头条接口结构有部分变动-2018年8月1日

Question

头条接口结构有部分变动-2018年8月1日

Switch-vov opened this issue 6 years ago · 22 comments

下面是变动后的实现代码

import requests
from urllib.parse import urlencode
from requests import codes
import os
from hashlib import md5
from multiprocessing.pool import Pool


def get_page(offset):
    params = {
        'offset': offset,
        'format': 'json',
        'keyword': '街拍',
        'autoload': 'true',
        'count': '20',
        'cur_tab': '1',
        'from': 'search_tab'
    }
    base_url = 'https://www.toutiao.com/search_content/?'
    url = base_url + urlencode(params)
    try:
        resp = requests.get(url)
        if codes.ok == resp.status_code:
            return resp.json()
    except requests.ConnectionError:
        return None


def get_images(json):
    if json.get('data'):
        data = json.get('data')
        for item in data:
            if item.get('cell_type') is not None:
                continue
            title = item.get('title')
            images = item.get('image_list')
            for image in images:
                yield {
                    'image': 'https:' + image.get('url'),
                    'title': title
                }


def save_image(item):
    img_path = 'img' + os.path.sep + item.get('title')
    if not os.path.exists(img_path):
        os.makedirs(img_path)
    try:
        resp = requests.get(item.get('image'))
        if codes.ok == resp.status_code:
            file_path = img_path + os.path.sep + '{file_name}.{file_suffix}'.format(
                file_name=md5(resp.content).hexdigest(),
                file_suffix='jpg')
            if not os.path.exists(file_path):
                with open(file_path, 'wb') as f:
                    f.write(resp.content)
                print('Downloaded image path is %s' % file_path)
            else:
                print('Already Downloaded', file_path)
    except requests.ConnectionError:
        print('Failed to Save Image，item %s' % item)


def main(offset):
    json = get_page(offset)
    for item in get_images(json):
        print(item)
        save_image(item)


GROUP_START = 0
GROUP_END = 7

if __name__ == '__main__':
    pool = Pool()
    groups = ([x * 20 for x in range(GROUP_START, GROUP_END + 1)])
    pool.map(main, groups)
    pool.close()
    pool.join()

lifoxin commented 6 years ago

666

Answer 1 · 2018-08-21T09:15:38.000Z

突然发现您写的书上分析Ajax爬头条街拍的内容和头条网站上的内容对不上，搞了好半天都没搞出来，还好来这看了一下，要不然我还以为我买到假书了呢！

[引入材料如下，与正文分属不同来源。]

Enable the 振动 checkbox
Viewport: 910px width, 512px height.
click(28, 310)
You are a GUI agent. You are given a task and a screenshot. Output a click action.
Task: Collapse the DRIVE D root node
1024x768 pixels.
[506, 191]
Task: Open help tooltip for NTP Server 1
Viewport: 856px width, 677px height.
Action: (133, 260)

Answer 2 · 2018-08-21T09:19:30.000Z

@guaiguaidashu 书上有部分案例，已经不能正确运行了，需要自行验证。

Answer 3 · 2018-08-21T14:11:42.000Z

谢谢您的指正和贡献 @Switch-vov

Answer 4 · 2018-08-22T09:21:45.000Z

作者，你好，这个更新的程序也只能抓到部分图片

Answer 5 · 2018-08-22T09:24:19.000Z

@FLyingLSJ 这个我倒是没关注过，那时候测试爬了1000+张。
可以加些log，看看。

Answer 6 · 2018-08-29T07:05:12.000Z

作者您好！刚试着跑了您的代码，发现部分图片未下载全，如：街拍杭州：长得好看的女孩，学会了时尚的穿搭技巧，那就是女神！https://www.toutiao.com/a6594756719119696397/ 只抓到前四张图片。看了网页代码，image_list里只有前四张图的url，图5-6的链接没有在image_list里。

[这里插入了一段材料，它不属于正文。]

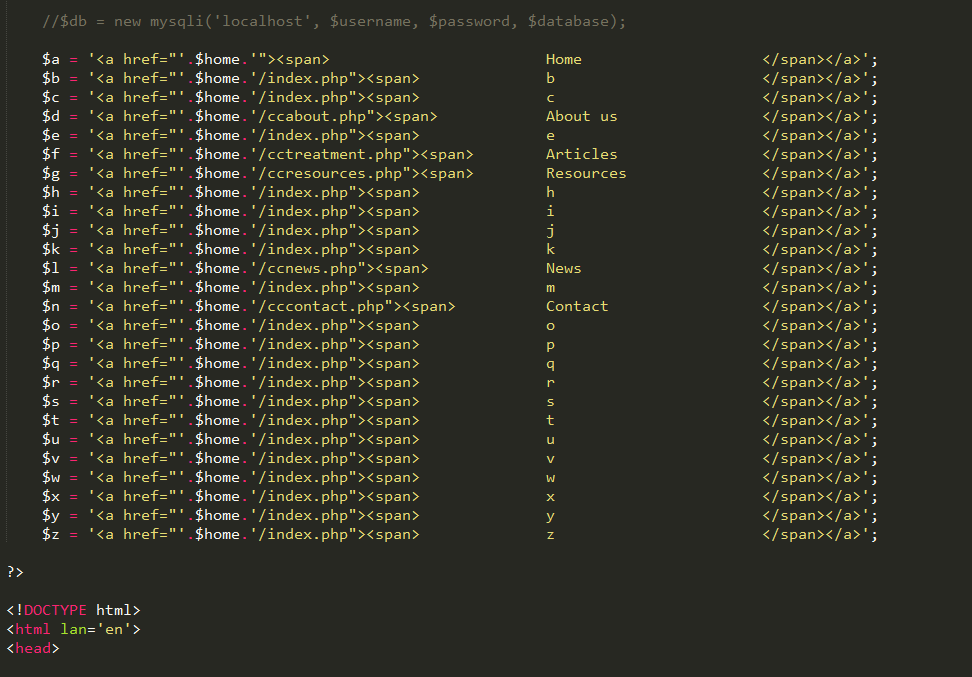Click the About us string on line $d
This screenshot has width=972, height=677.
click(581, 116)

Answer 7 · 2018-08-29T07:22:25.000Z

请问get_images（）里的
if item.get('cell_type') is not None:
continue
cell_type是什么，在源码里没找到

Answer 8 · 2018-08-29T07:32:50.000Z

reply_id framelei
搜索“街拍“后点“综合”，再查看XHR代码，找到data标签，后面括号里就有cell_type

Answer 9 · 2018-08-29T08:34:56.000Z

reply_id YeeChe
感谢您的回复，在综合里成功找到了cell_type。原来含有cell_type的data没有‘title’、‘image_list’，并且没有在页面显示，所以才continue

Answer 10 · 2018-09-03T06:11:20.000Z

@Switch-vov ，这个更新的程序也只能抓到部分图片？？？？

Answer 11 · 2018-09-03T06:12:47.000Z

@goodbad3 是的

Answer 12 · 2018-09-03T06:26:31.000Z

@Switch-vov，会改吗？？大佬

Answer 13 · 2018-09-03T09:34:30.000Z

@goodbad3
博主的代码也只是一个案例而已，我改动的也只是发现跑不通，稍微修改了一下。
并没有花很多时间去调试、优化。

博主写的书整本通读下来收获是很大的，没必要拘泥于一个点。

Answer 14 · 2018-09-15T14:20:13.000Z

我点进去每个图集，去取得了图片的address，有些慢，但是可以取到完整的图片，feel free to copy
https://github.com/KunXie/WebCrawlingPractice/blob/master/crawl_touTiaoJiePai/main.py

Answer 15 · 2018-09-20T13:47:08.000Z

您好，现在状态码为200，返回数据为空，这是添加的加密吗？

Answer 16 · 2018-10-11T12:20:38.000Z

案例只抓取了页面出现的四幅图，通过json 的image_list 字段获取，没有去查找组图中单个图的url过程。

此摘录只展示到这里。